Review search results in a terminal-based interface with vim-style navigation:

scholar search "neural networks" --review

The TUI supports:

  • Keep/Discard decisions with mandatory motivations for discards
  • Theme tagging for organizing kept papers
  • Note-taking with your preferred editor
  • PDF viewing with automatic download and caching
  • Abstract enrichment for papers missing abstracts
  • LLM-assisted classification to help review large result sets
  • Sorting and filtering by various criteria

Output Formats

Export results in multiple formats:

# Pretty table (default for terminal)
scholar search "query"

# Machine-readable formats
scholar search "query" -f json
scholar search "query" -f csv
scholar search "query" -f bibtex

Session Management

Save and resume review sessions:

# List saved sessions
scholar sessions list

# Resume a session
scholar sessions resume "machine learning"

# Export session to reports
scholar sessions export "machine learning" -f all

Paper Notes

Manage notes across all reviewed papers:

# Browse papers with notes
scholar notes

# List papers with notes
scholar notes list

# Export/import notes
scholar notes export notes.json
scholar notes import notes.json

Caching

Search results are cached to avoid redundant API calls:

scholar cache info    # Show cache statistics
scholar cache clear   # Delete cached results
scholar cache path    # Print cache directory

PDF downloads are also cached for offline viewing.

Quickstart

Install

pipx install scholarcli

Configure LLM access (optional, for scholar rq and LLM-assisted review)

Scholar uses the llm package for model selection and API key configuration.

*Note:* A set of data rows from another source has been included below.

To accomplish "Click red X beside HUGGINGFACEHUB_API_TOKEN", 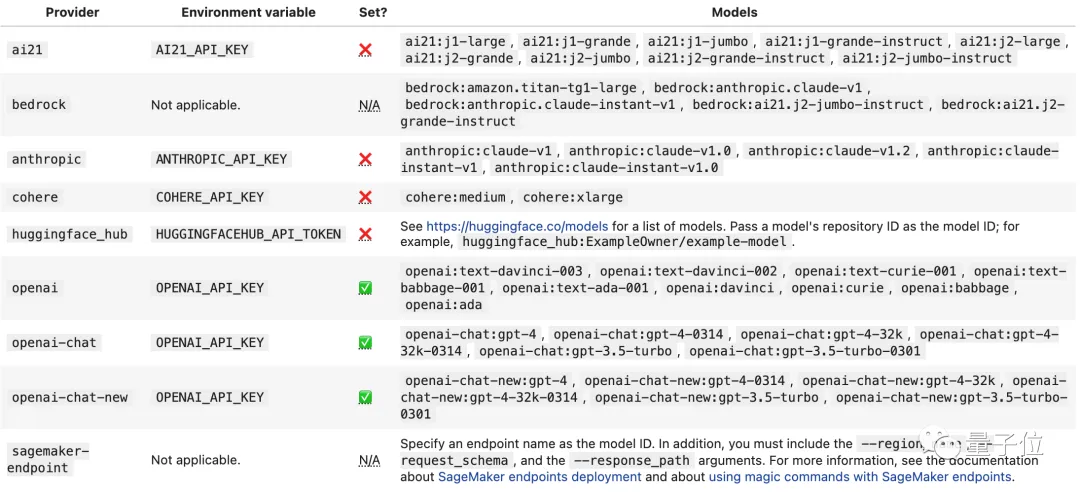I will pos(365,234).
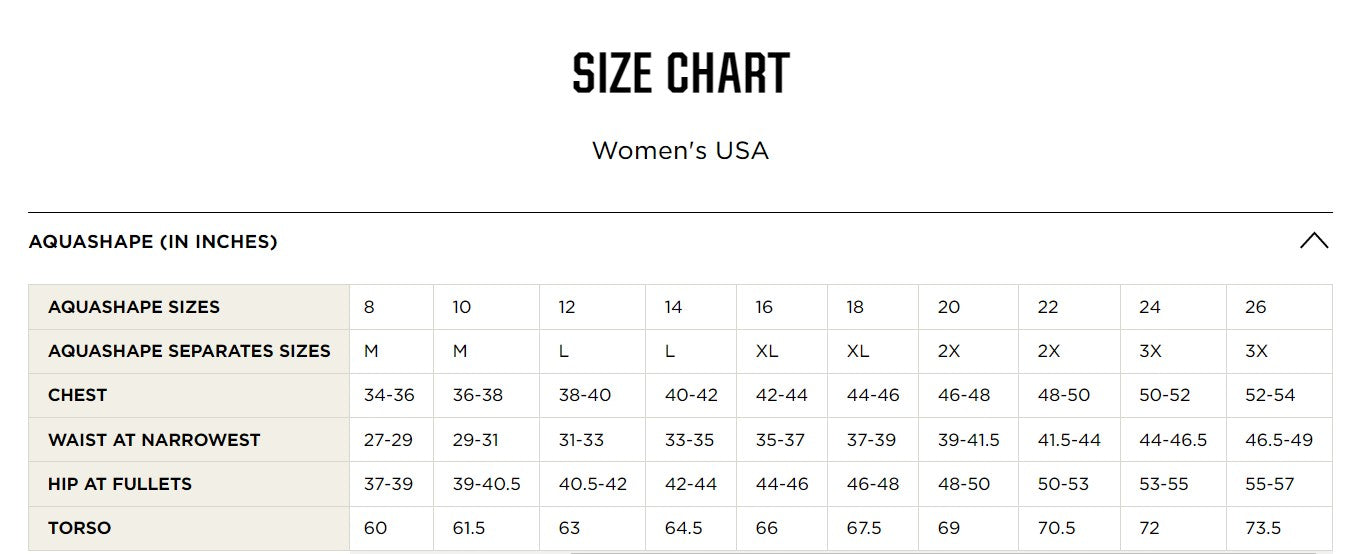Click AQUASHAPE SEPARATES SIZES row header
Image resolution: width=1362 pixels, height=554 pixels.
(189, 351)
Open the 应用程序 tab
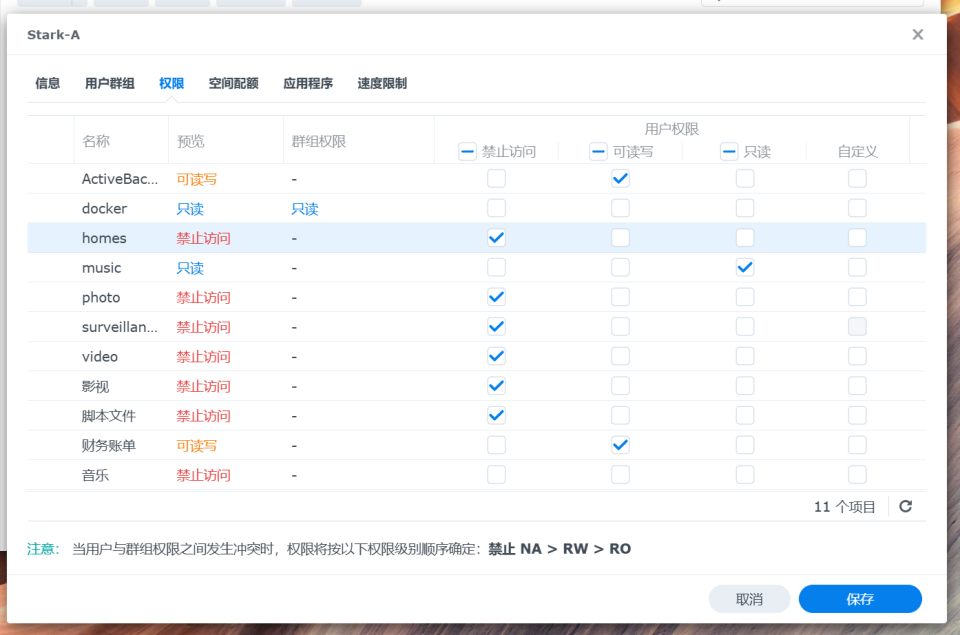This screenshot has width=960, height=635. 308,84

If you want to configure it via the llm CLI, install it as well (or install scholarcli with pipx --include-deps so the dependency CLIs are exposed):

pipx install llm
# Or: pipx install --include-deps scholarcli

Then configure at least one provider (examples):

llm install llm-openai-plugin
llm keys set openai

# Or:
llm install llm-anthropic
llm keys set anthropic

Set a default model for Scholar to use:

llm models
llm models default gpt-4o-mini

First run

# Search directly
scholar search "machine learning privacy"

# Start from a research question (LLM generates provider-specific queries)
scholar rq "How do LLMs support novice programming?" --count 20

Installation

If you don't use pipx, you can install with pip:

pip install scholarcli

Or with uv:

uv pip install scholarcli

Configuration

Some providers require API keys set as environment variables:

Provider Environment Variable Required How to Get
Semantic Scholar S2_API_KEY No api.semanticscholar.org
OpenAlex OPENALEX_EMAIL No Any email (for polite pool)
DBLP - No No key needed
Web of Science WOS_API_KEY Yes developer.clarivate.com
IEEE Xplore IEEE_API_KEY Yes developer.ieee.org

View provider status:

scholar providers

Usage Examples

Basic Search

# Search with default providers (Semantic Scholar, OpenAlex, DBLP)
scholar search "differential privacy"

# Limit results per provider (default: 1000)
scholar search "blockchain" -l 50

# Unlimited results per provider
scholar search "blockchain" -l 0

Systematic Review Workflow

# 1. Search and review interactively
scholar search "privacy-preserving machine learning" --review --name "privacy-ml-review"

# 2. Add more searches to the same session
scholar search "federated learning privacy" --review --name "privacy-ml-review"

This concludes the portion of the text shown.